Syrians chanting "No more fear!" held a defiant march Monday after a deadly government crackdown failed to quash three days of massive protests in a southern city - an extraordinary outpouring in a country that brutally suppresses dissent.

Riot police armed with batons chased away the small group Monday without incident, but traces of earlier, larger demonstrations were everywhere: burned-out and looted government buildings, a dozen torched vehicles, an office of the ruling Baath party with its windows knocked out. Protesters burned an office of the telecommunications company Syriatel, which is owned in part by the president's cousin.

The unrest in the city of Daraa started Friday after security troops fired at protesters, killing five people. Over the next two days, two more people died and authorities sealed the city, allowing people out but not in as thousands of enraged protesters set fire to government buildings and massed in their thousands around the city.

Among the victims was 11-year-old Mundhir Masalmi, who died Monday after suffering tear gas inhalation a day earlier, an activist told The Associated Press.

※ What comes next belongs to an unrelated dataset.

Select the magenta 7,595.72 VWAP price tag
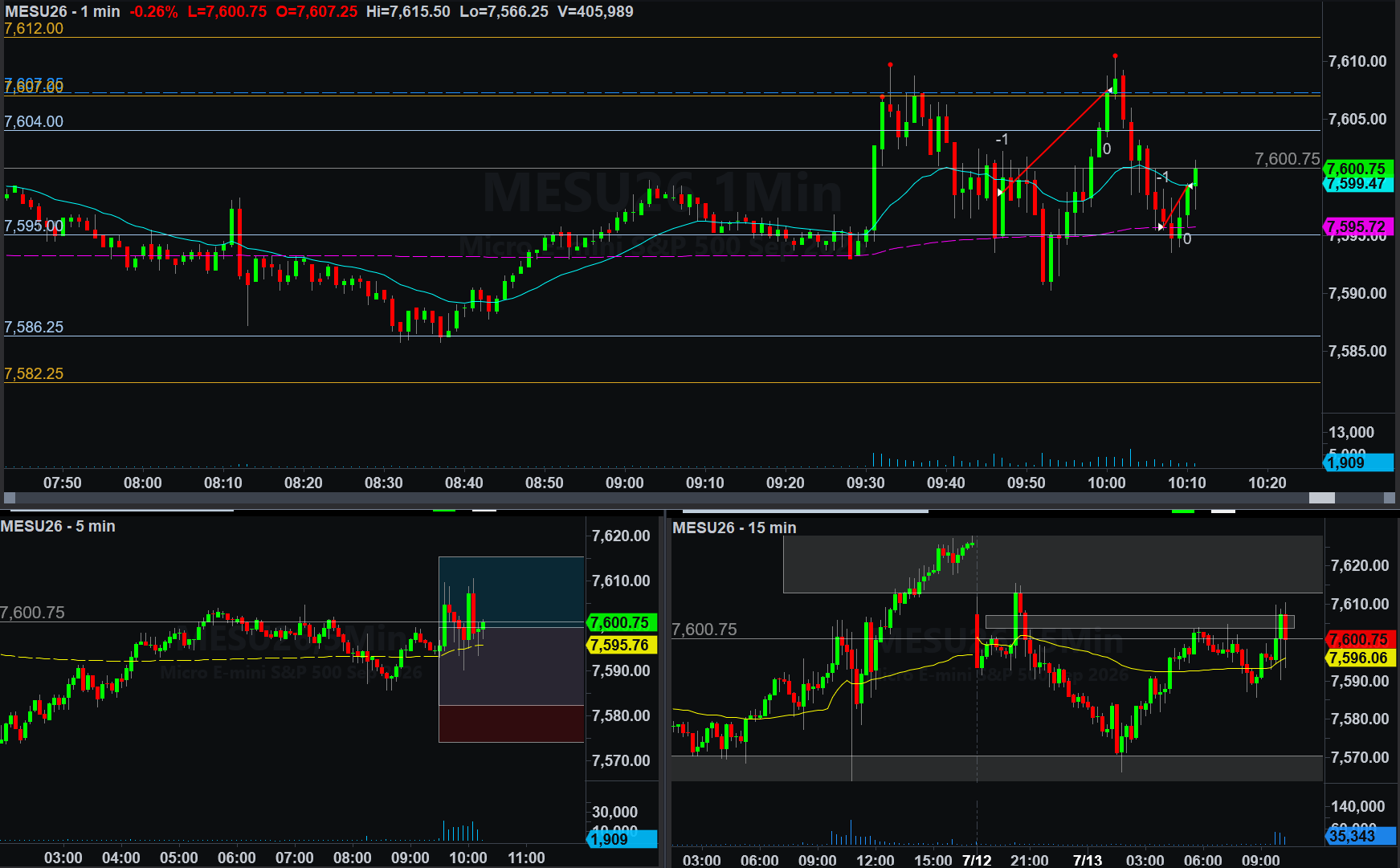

The activist asked that his name not be used for fear of reprisals.

On Monday, an Associated Press team was allowed into Daraa, accompanied by two government minders who kept them away from protesters and would not allow photographs of the demonstrations. Army checkpoints circled the city and plainclothes officers were dispatched in key areas.

A lawyer told The Associated Press that criminal records were destroyed as people ransacked and burned the two-story Palace of Justice, which houses a criminal court and a police station. Every room in the building was burned and more than 20 computers were stolen, lawyer Samir Kafri said.

Municipal workers hosed down charred courtrooms covered in soot and ash, and security officers hung Syrian flags outside broken, scorched windows.

The violence in Daraa has fast become a major challenge for President Bashar Assad, who has tried to contain the situation by freeing detainees and promising to fire officials responsible for the violence.

One human rights activist said pro-democracy demonstrations spread Monday to the towns of Jasim and Inkhil, near Daraa where thousands of people protested to demand reforms.

Syria, a predominantly Sunni country ruled by minority Alawites, has a history of suppressing dissent. Mr. Assad's father and predecessor, Hafez, crushed a Muslim fundamentalist uprising in 1982, killing thousands.

A city of about 300,000 near the border with Jordan, Daraa is a Sunni city that has been relatively peaceful, although it is suffering sustained economic effects from a drought.

Prolonged disturbances in Syria would be a major expansion of the unrest tearing through the Arab world for more than a month after pro-democracy uprisings that overthrew the autocratic leaders of Tunisia and Egypt.

But protesters in Syria would face a tough time trying to pull off a serious uprising along those lines.

Despite the political repression and rights abuses, Mr. Assad remains popular among many in the Arab world, in particular, because he is seen as one of the few Arab leaders willing to stand up to Israel.

It is also not clear how much support any uprising would have within the country. A few earlier attempts to organize protests through social networking sites fell flat.